Wednesday, June 12, 2013

touching your feel









Developing a feel is what most people who make things are after. That and better things (drawings, breads, buildings, concerts). A “feel” suggests deep knowledge born of experience and ready at the fingertips. Drawing with a single line pumps up the demand for precision. It exposes you like an early trumpet.

Watching the Boonville Big Band rehearse weekly for a stretch now, I remain smitten with the charisma of its director, Bob Ayers. Week after week, he brings it - fresh, alive, giving it his all for that swinging sound. He convinces folks, in the most eloquent and erudite manner, of the eventual pleasure that comes through the pain of facing errors and trying again.

I admire the band’s humility. The tolerances are tight. The reprimands are soft and often funny, but they sting. Collective fortitude leads the musicians to listen, correct, get together, even after working at something else all day. Take it one more time from 49, or maybe five or six.  Whatever is necessary to go out on a high note, feeling it. Bob emanates rhythm; you see the music in his hands, radiating up his spine, and out that drumstick.

Call it what you will - skill, technique - the hardest part of developing this touch or feel is doing it when you don’t feel like it or when things are not going well.

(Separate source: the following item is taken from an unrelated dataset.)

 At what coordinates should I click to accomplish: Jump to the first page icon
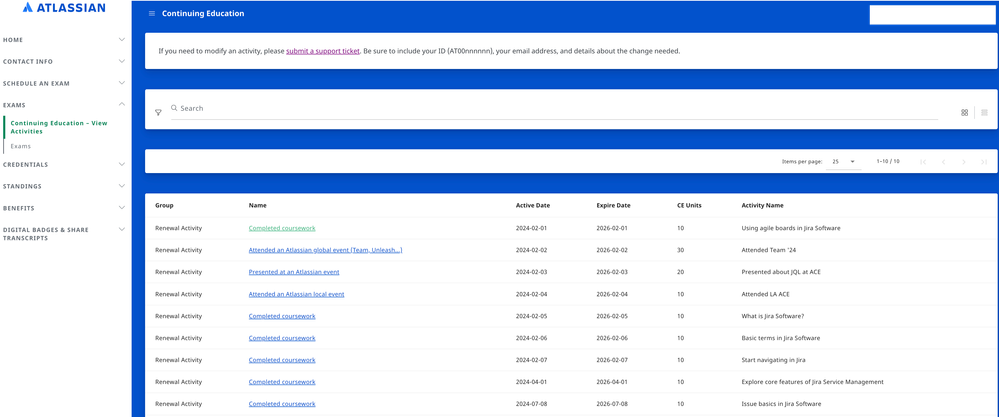pos(923,162)
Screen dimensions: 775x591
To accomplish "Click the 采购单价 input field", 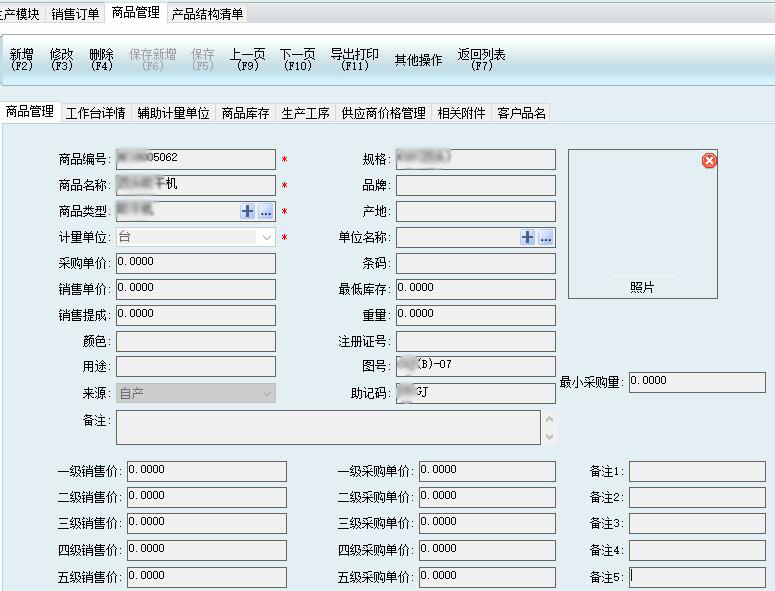I will (x=195, y=264).
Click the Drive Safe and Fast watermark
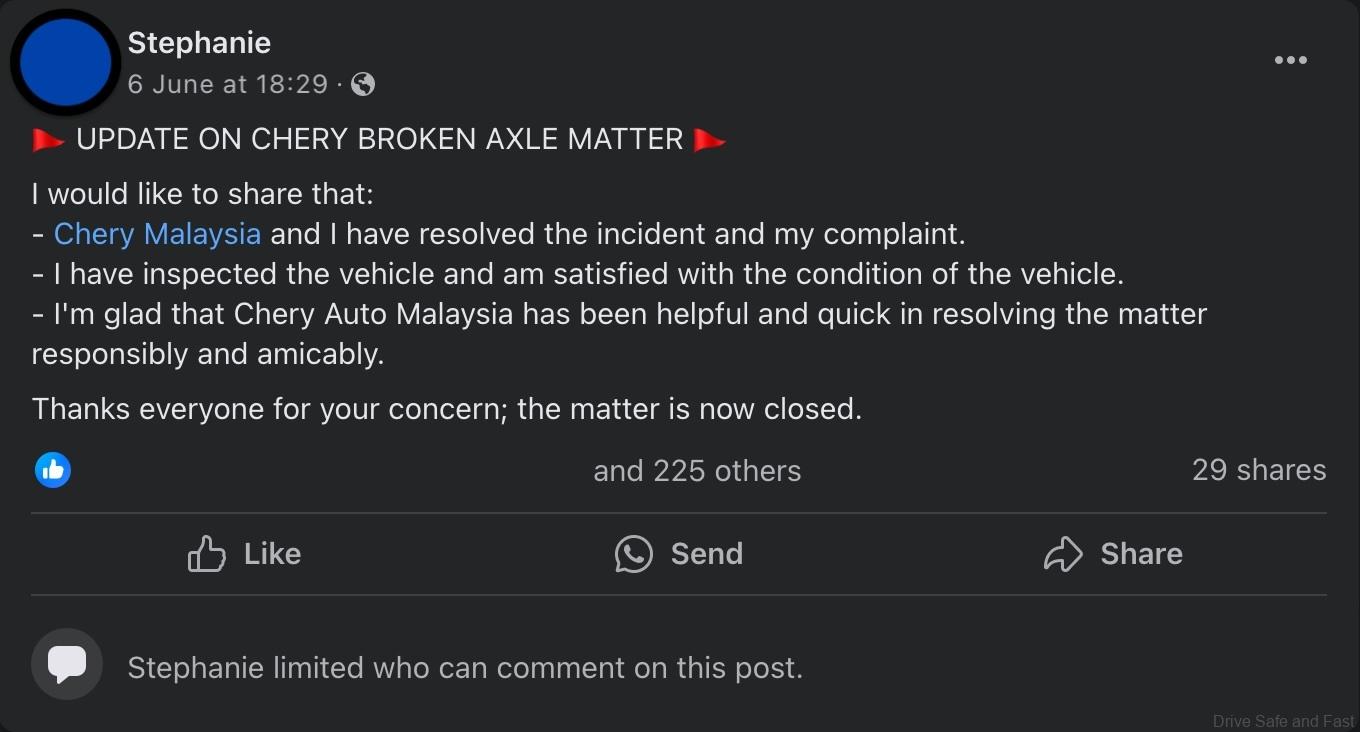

Drawing is the same way. Never mind you’ve been practicing for years, even claiming to teach it. Today’s blank page exposes a sense that you’re starting from square one. Though far from true, a lot rides on those first few marks – scale is established; scope or limit of view; and where you are - the eyelevel. It only takes an inch here or too much pressure there, to toss all variables back into the air. My line tracing the boundary between grassy hill and towering redwoods bears no resemblance to reality. Redwoods dogging me again.

I could tear the page out and pretend it never happened. But this paper came all the way from Amalfi. I have to persevere. The paper is moot. It says nothing back to me about my arrangements.

Talk paper, talk.
Tell me where I left them stranded, unable to get over the foxtail hill and across that river of redwoods.
Tell me where the clarinet got lost in her hair.